La Chela è una forbice, un’appendice a forma di pinza o tenaglia. Quando, spesso e volentieri, divoro i miei amatissimi crostacei, mi diverto sadicamente a frantumare in mille briciole le chele perché odio queste maledette tenaglie che mi ricordano gli usurai, le banche, le governances della politica predatrice, le lobby finanziarie, le borse mondiali e le agenzie di rating. Le Chele mi ricordano un racconto meraviglioso di mio nonno Totò che per intrattenere i miei pomeriggi estivi, mi raccontava sempre la favola delle Chele esordendo: “Nipote mio, oggi ti racconto una favola vera, reale, che più in là ti farò toccare e visitare dal vivo; c’era a Monreale una casetta rossa costellata di fiori e di frutta, dove abitavano tre sorelle, né belle né brutte, ma povere e senza futuro. Queste tre sorelle, durante la cacciata storica dei tedeschi dalla nostra città, s’inventarono il mestiere più vecchio del mondo, ovvero l’amore a pagamento. Gli americani erano soliti frequentare la casetta rossa fruttata delle tre sorelle e le riempivano di dollari, sigarette, scatolette di carne ed ottimo cioccolato. Incuriosito per la storia, mi recai un giorno a fare visita alle tre Grazie Sorelle e m’intrattenni con le pupe per un’ora.

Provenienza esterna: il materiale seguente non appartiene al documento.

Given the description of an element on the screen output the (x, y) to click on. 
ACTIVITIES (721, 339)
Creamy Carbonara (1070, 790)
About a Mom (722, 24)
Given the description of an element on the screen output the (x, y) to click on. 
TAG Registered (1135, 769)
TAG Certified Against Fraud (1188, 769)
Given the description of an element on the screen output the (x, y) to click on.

Quando guadagnai l’uscita dalla casetta rossa, mi sentivo frastornato e disorientato. Dopo un bel bagno nel recipiente di casa, mi sedetti a tavola per la cena e continuavo a ripetere ossessivamente “Chele, Chele, Chele”. Tua nonna sbalordita mi chiedeva: Totò, ma che sono queste Chele? Non ho mai dato una risposta alla nonna perché avevo il carbone bagnato, ma a te lo dico con sincerità: Le Chele sono Puttane! Un giorno, nel tempo che verrà, ti mostrerò la via dove si trovava la casetta delle Chele”. Nonno Totò mi portò a vent’anni in via Torres, angolo con via Ritiro, mostrandomi la casa delle Chele.